I am unaware of any user of the smgr API that doesn't also use the
buffer cache, and thus implicitly the Page layout with PageHeader
[^1]. The API of smgr is also tailored to page-sized quanta of data
with mostly relation-level information. I don't see why there would be
a veil covering the layout of Page for smgr when all other information
already points to the use of PageHeader and Page layouts. In my view,
it would even make sense to allow the smgr to get exclusive access to
some part of the page in the current Page layout.

Yes, I agree that there will be an impact on usable page size if you
want authenticated encryption, and that AMs will indeed need to
account for storage space now being used by the smgr - inconvenient,
but it serves a purpose. That would happen regardless of whether smgr
or some higher system decides where to store the data for encryption -
as long as it is on the page, the AM effectively can't use those
bytes.
But I'd say that's best solved by making the Page documentation and
PageInit API explicit about the potential use of that space by the
chosen storage method (encrypted, plain, ...) instead of requiring the
various AMs to manually consider encryption when using Postgres' APIs
for writing data to disk without hitting shared buffers; page space
management is already a task of AMs, but handling the actual
encryption is not.

Should the AM really care whether the data on disk is encrypted or
not? I don't think so. When the disk contains encrypted bytes, but
smgrread() and smgrwrite() both produce and accept plaintext data,
who's going to complain? Requiring AMs to be mindful about encryption
on all common paths only adds pitfalls where encryption would be
forgotten by the developer of AMs in one path or another.

> To be able to to use the LSN as the IV, the patch needs to ensure that the LSN
> increases in additional situations (a more aggressive version of
> wal_log_hint_bits) - which can't be done below smgr, where we don't know about
> what WAL logging was done.
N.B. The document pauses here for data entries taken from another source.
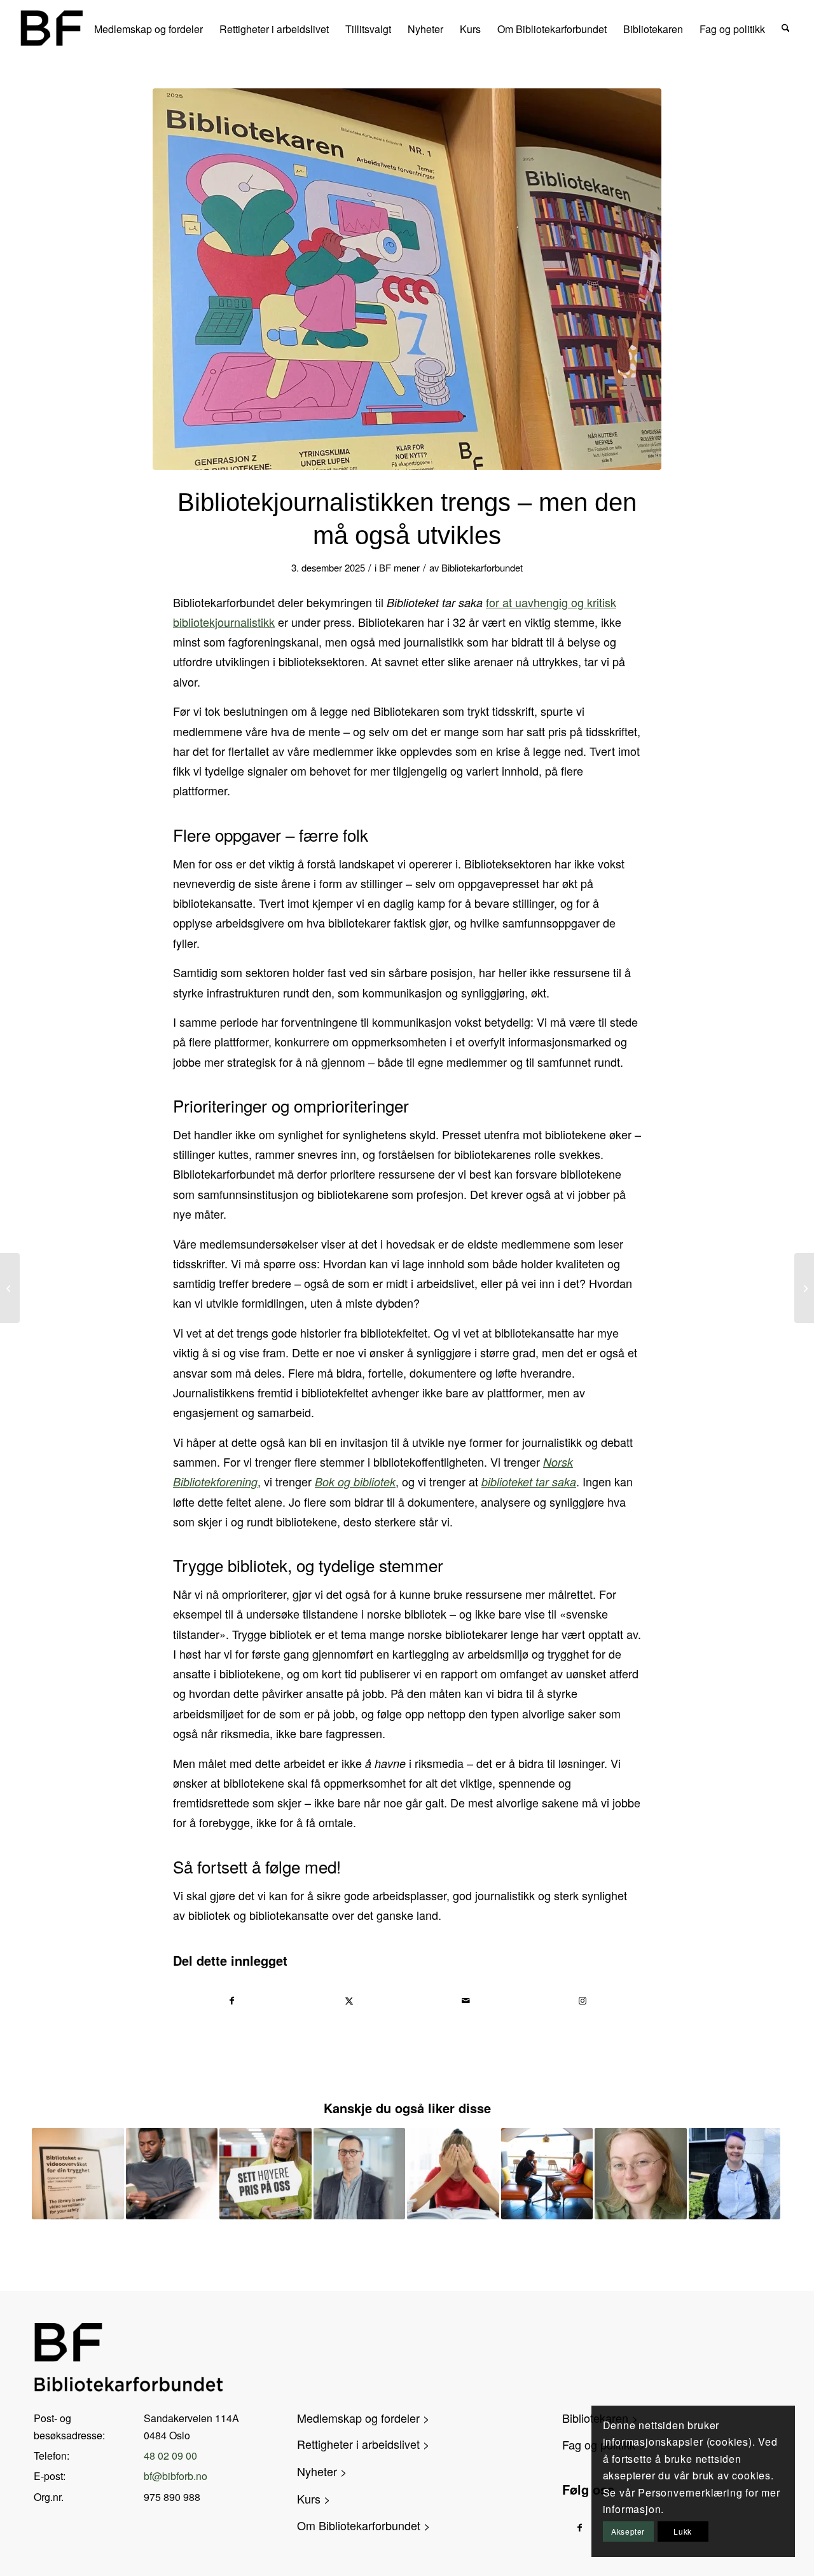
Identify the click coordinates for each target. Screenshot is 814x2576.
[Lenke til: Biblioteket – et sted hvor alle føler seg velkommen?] (641, 2174)
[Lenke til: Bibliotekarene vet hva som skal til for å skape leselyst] (172, 2174)
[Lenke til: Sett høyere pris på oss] (265, 2174)
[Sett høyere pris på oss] (10, 1288)
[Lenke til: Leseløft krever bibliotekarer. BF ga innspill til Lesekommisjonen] (735, 2174)
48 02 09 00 (170, 2455)
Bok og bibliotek (355, 1482)
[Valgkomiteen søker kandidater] (804, 1288)
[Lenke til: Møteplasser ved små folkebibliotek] (547, 2174)
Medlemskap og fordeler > (363, 2417)
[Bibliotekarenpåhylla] (407, 279)
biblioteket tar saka (528, 1482)
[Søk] (785, 28)
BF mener (399, 567)
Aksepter (628, 2531)
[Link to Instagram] (583, 2000)
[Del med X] (349, 2000)
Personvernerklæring (690, 2492)
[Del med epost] (466, 2000)
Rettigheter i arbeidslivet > (363, 2444)
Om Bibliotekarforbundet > (364, 2525)
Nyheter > (322, 2471)
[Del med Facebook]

Nor can you easily just add space on the page below
> md.c, for the purpose of storing an LSN independent IV and the authentication
> data.

I think that getting PageInit to allocate the smgr-specific area would
take some effort, too (which would potentially require adding some
relational context to PageInit, so that it knows which page of which
relation it is going to initialize), but IMHO that would be more
natural than requiring all index and table AMs to be aware the actual
encryption of its pages and require manual handling of that encryption
when the page needs to be written to disk, when it otherwise already
conforms to the various buffer management and file extension APIs
currently in use in PostgreSQL. I would expect "transparent" data
encryption to be handled at the file write layer (i.e. smgr), not
inside the AMs.

Kind regards,

Matthias van de Meent

[^1] ReadBuffer_common uses PageIsVerifiedExtended which verifies that
a page conforms with Postgres' Page layout if checksums are enabled.
Furthermore, all builtin index AMs utilize pd_special, further
implying the use of a PageInit/PageHeader-based page layout.
Additionally, the heap tableAM also complies, and both FSM and VM also
use postgres' Page layout.
As for other AMs that I could check: bloom, rum, and pgvector's
ivfflat and hnsw all use page layouts.